Il a, aussi, été jugé par la cour administrative d’appel de Lyon en 2011, que le Préfet, en rejetant une demande de regroupement familiale sur le seul motif que l’époux concerné par le regroupement est déjà présente sur le territoire français, commettait une erreur de droit (CAA Lyon, 3ème ch., 15 septembre 2011, n° 10LY02636).

Cette position de la Cours administrative d’appel a constamment été réaffirmée depuis 2011 : par la Cour administrative d’appel Versailles, 1ère ch., 18 février 2014, n°13VE01719 et ainsi que celle de Marseille, 5ème ch., février 2016, n°12MA01398).

Sur l’intérêt supérieur de l’enfant

L’article 3 de la Convention internationale des droits de l’enfant prévoit que :

« 1. Dans toutes les décisions qui concernent les enfants, qu’elles soient le fait des institutions publiques ou privées de protection sociale, des tribunaux, des autorités administratives ou des organes législatifs, l’intérêt supérieur de l’enfant doit être une considération primordiale.

2. Les Etats parties s’engagent à assurer à l’enfant la protection et les soins nécessaires à son bien-être, compte tenu des droits et des devoirs de ses parents, de ses tuteurs ou des autres personnes légalement responsables de lui, et ils prennent à cette fin toutes les mesures législatives et administratives appropriées.

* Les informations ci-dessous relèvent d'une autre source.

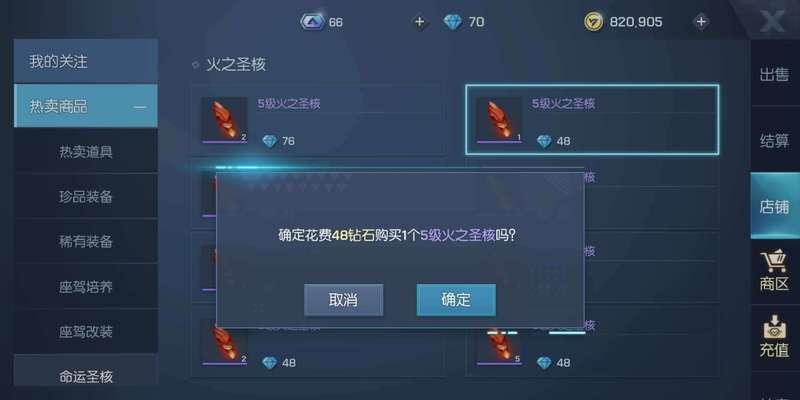800x400 pixels.
Task: Close the market with top-right X
Action: [772, 21]
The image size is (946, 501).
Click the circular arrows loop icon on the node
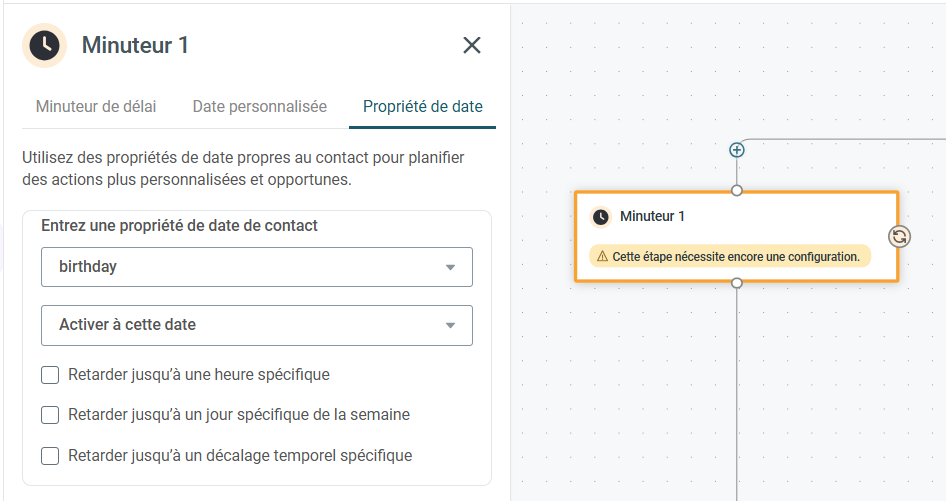point(900,237)
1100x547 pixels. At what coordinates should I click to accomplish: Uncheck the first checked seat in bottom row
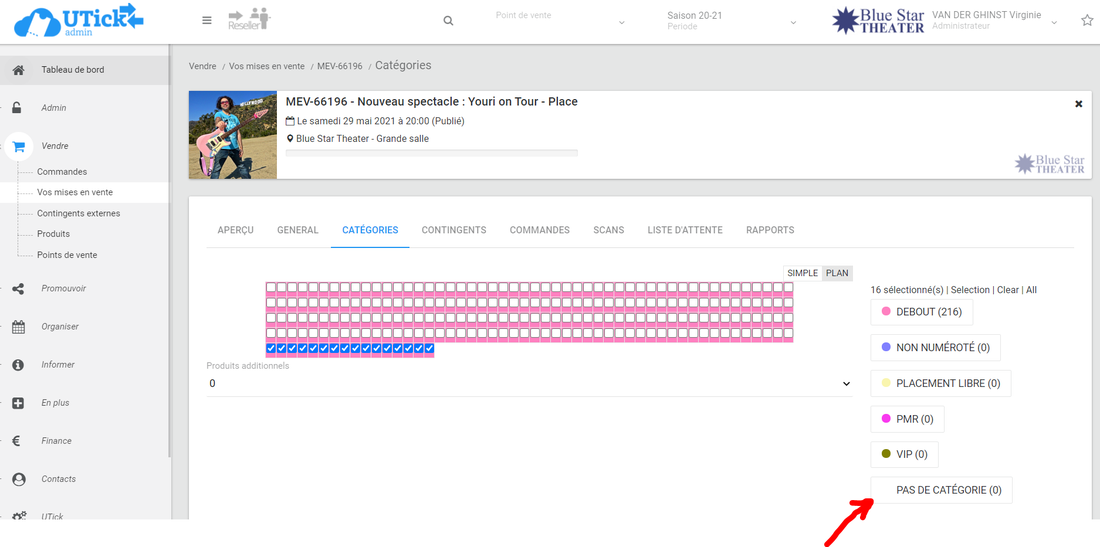coord(271,348)
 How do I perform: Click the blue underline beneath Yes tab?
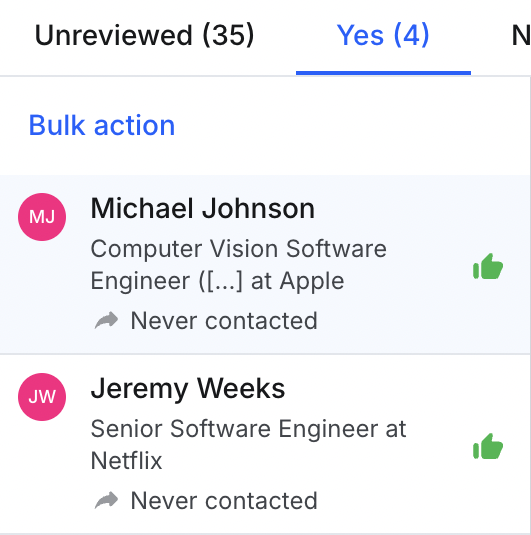point(383,73)
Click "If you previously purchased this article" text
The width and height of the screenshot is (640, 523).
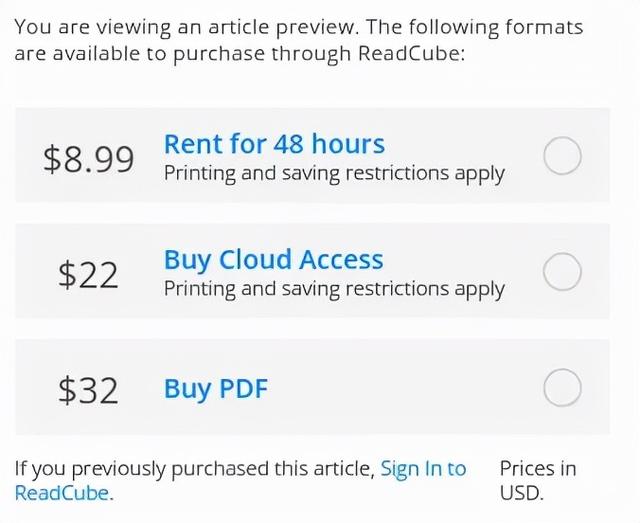click(x=195, y=468)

3. Les Etats parties veillent à ce que le fonctionnement des institutions, services et établissements qui ont la charge des enfants et assurent leur protection soit conforme aux normes fixées par les autorités compétentes, particulièrement dans le domaine de la sécurité et de la santé et en ce qui concerne le nombre et la compétence de leur personnel ainsi que l’existence d’un contrôle approprié. »

Rejeter le regroupement familial sur place reviendrait ainsi à imposer une séparation aux enfants des parents et la préfecture en ce sens commet une erreur de droit.

Vie privée et familiale

L’article 8 de la convention de sauvegarde des Droits de l’Homme et des Libertés fondamentales dispose que :

  1. « Toute personne a droit au respect de sa vie privée et familiale, de son domicile et de sa correspondance.

  2. Il ne peut y avoir ingérence d’une autorité publique dans l’exercice de ce droit que pour autant que cette ingérence est prévue par la loi et qu’elle constitue une mesure qui, dans une société démocratique, est nécessaire à la sécurité nationale, à la sûreté publique, au bien-être économique du pays, à la défense de l’ordre et à la prévention des infractions pénales, à la protection de la santé ou de la morale, ou à la protection des droits et libertés d’autrui. »

Ce texte protège le droit au respect de la vie familiale et vise à garantir la possibilité pour une famille de vivre sa vie familiale sans ingérence de l’Etat.

Ainsi, dès lors que l’existence d’une famille est reconnue (CEDH Marckx c. / Belgique, 13 juin 1979), l’article 8 §1 n’impose pas seulement à l’Etat l’obligation négative de s’abstenir d’une ingérence contraire à l’article 8 §2, mais également une obligation positive : il doit agir de manière à permettre aux intéressés de mener une vie familiale normale tout en développant des relations affectives, c’est-à-dire permettre le bon déroulement effectif de cette vie familiale, le développement et le maintien du lien parent-enfant (CEDH Gnahoré c./ France, 19 septembre 2000).

Ainsi, au regard de la jurisprudence citée, l’administration préfectorale commet, également, une erreur de droit en prenant une décision contraire au droit à une vie privée et familiale du demandeur du regroupement familial en refusant à ses membres de sa famille l’admission au séjour puisque cette décision ne permet pas à l’intéressé de vivre leur vie familiale de manière normale et entache gravement le développement et le maintien du lien des parents avec leurs enfants.

En conclusion, le regroupement familial sur place rejeté au seul motif que la personne concernée par le regroupement réside déjà sur le territoire français est finalement juridiquement illégal.